Due fratelli affiatati, un amico per la pelle. La deliziosa moglie di uno dei tre, un mondo vasto, pieno di promesse e incognite. Un'esplosione misteriosa, poteri immensi. Un eroe... forse un atto divino, e la vita dei quattro diventa imprevedibile, strana, meravigliosa.
Qualcosa però non quadra...
In realtà è molto a non quadrare in questa miniserie firmata da John Arcudi e Peter Snejbjerg sul tema, abusatissimo, del superuomo. Infatti, dietro un titolo originale molto più suggestivo di quello italiano (A God Somewhere, “Un dio da qualche parte”) e una bella cover che riassume in modo efficace il tema principale del racconto, non resta gran che dopo una lettura piena di attese. Già anni fa qualcuno aveva scritto che il giocattolo Vertigo, così splendido agli esordi, si era usurato. Il meccanismo ormai noto ai giocatori non procurava più le sorprese degli inizi, e si andava arenando su una ricetta prevedibile, a tratti piacevole come i biscotti della nonna, ma con guizzi sempre più rari di vera originalità. Bene, questo Dio in terra sembra dirci, mestamente, che tra gli ingranaggi si è ormai accumulata troppa ruggine e il meccanismo ha preso a produrre un rumore stridente.

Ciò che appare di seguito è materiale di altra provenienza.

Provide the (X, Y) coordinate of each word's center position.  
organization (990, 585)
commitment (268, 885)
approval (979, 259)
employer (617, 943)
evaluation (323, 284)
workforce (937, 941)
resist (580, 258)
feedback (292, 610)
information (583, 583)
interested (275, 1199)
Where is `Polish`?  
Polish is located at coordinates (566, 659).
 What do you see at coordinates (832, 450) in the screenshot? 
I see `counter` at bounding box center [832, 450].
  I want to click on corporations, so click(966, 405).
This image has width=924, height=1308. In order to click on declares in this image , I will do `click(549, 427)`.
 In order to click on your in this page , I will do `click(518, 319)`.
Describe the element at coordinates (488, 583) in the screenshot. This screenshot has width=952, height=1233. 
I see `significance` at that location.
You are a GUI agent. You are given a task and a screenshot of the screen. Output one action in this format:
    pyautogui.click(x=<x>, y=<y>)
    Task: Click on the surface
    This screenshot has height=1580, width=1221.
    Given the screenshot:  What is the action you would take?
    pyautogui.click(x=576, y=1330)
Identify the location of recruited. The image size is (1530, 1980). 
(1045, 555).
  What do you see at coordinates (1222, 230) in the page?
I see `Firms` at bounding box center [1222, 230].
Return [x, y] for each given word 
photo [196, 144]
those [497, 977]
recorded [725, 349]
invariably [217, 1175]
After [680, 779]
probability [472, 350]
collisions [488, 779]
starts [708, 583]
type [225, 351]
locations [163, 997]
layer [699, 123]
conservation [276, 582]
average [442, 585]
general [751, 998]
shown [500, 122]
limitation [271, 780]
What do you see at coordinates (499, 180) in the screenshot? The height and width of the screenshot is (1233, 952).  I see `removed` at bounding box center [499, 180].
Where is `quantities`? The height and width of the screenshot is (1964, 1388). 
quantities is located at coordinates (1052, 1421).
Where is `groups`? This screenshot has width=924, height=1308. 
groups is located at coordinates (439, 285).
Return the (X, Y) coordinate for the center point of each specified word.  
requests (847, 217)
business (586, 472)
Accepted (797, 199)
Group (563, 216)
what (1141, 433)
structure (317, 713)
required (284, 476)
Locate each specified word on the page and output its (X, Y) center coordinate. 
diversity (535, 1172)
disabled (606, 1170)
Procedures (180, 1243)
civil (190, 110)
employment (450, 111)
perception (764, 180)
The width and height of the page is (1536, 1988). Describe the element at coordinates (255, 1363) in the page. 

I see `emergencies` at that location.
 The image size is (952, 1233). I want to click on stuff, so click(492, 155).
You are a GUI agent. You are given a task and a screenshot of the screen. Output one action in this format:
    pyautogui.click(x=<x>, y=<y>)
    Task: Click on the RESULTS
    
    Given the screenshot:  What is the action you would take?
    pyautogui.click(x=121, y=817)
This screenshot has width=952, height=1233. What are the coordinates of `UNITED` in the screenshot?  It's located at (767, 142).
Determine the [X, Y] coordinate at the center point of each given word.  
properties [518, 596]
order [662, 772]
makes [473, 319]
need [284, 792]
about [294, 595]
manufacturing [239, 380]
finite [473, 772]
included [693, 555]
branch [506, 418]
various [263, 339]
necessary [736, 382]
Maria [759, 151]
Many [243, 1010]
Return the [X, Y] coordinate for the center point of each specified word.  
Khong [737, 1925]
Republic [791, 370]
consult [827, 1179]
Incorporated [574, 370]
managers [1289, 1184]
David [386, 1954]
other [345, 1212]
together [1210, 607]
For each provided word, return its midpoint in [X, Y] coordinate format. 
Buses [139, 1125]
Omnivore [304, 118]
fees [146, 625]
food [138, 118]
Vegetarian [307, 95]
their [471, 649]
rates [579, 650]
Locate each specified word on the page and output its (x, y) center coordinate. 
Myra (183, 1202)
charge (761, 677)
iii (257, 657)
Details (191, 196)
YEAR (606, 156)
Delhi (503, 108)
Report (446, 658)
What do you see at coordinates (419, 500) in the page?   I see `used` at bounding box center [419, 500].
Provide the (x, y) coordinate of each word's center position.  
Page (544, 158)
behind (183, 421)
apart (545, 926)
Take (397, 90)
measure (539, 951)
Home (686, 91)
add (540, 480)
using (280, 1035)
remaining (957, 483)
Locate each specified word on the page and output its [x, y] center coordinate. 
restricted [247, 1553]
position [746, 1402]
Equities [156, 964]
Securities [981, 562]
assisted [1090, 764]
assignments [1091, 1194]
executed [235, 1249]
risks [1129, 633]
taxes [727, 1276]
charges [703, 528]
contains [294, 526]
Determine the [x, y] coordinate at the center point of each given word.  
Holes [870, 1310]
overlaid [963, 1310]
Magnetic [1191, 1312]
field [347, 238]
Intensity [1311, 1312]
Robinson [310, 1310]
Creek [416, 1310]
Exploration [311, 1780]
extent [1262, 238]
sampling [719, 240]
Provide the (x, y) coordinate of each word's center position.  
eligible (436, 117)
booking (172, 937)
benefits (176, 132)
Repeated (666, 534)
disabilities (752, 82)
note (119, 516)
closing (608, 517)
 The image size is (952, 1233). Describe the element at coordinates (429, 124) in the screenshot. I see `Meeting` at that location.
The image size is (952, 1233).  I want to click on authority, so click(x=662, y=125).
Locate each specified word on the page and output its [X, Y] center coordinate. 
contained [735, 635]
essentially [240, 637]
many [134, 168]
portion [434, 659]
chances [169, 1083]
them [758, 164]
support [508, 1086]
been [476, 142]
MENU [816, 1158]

Pur condotto da John Arcudi in modo non spregevole e con un senso del ritmo da manuale, Dio in terra soffre (e tanto) per i molti (troppi) debiti a opere sul medesimo argomento, spesso di qualità superiore, sia pure non di moltissimo. Fa sorridere lo strillo firmato da Dennis O'Neil che accompagna il volume in quarta di copertina: «E' la nostra prima vera tragedia supereroistica...»
Peccato che prima ancora di arrivare a metà racconto, Dio in terra inizi a zoppicare, e a cannibalizzare un canovaccio ormai stantio, dando la sensazione di trovarsi davanti a un dozzinale Chronicle cinematografico (a sua volta debitore ad Akira di Otomo) e alle efferatezze superomistiche già viste (e meglio) sulla serie Powers di Brian M. Bendis e soprattutto Irredeemable di Mark Waid.
Se Mark Waid su Irredeemable (serie ormai conclusa) illustrava la graduale frustrazione, l'isolamento e la collera psicotica del suo potentissimo protagonista, nella storia firmata da John Arcudi si procede a scatti, senza vere giustificazioni né maturazione psicologica. In sostanza, quel che viene chiesto al lettore è un puro atto di fede. Fede non nello spiritato Eric, ma nel dio Fumetto, che fa e dispone (secondo alcuni), infischiandosene beatamente di tutto e tutti pur di consumare la sua mera valenza commerciale.
Una lettura che potrà magari esaltare i giovanissimi, e introdurli alla scoperta di classici del fumetto di caratura più consistente. Rivoluzioni fumettistiche, sperimentazioni e innovazioni non sono da cercare tra queste pagine.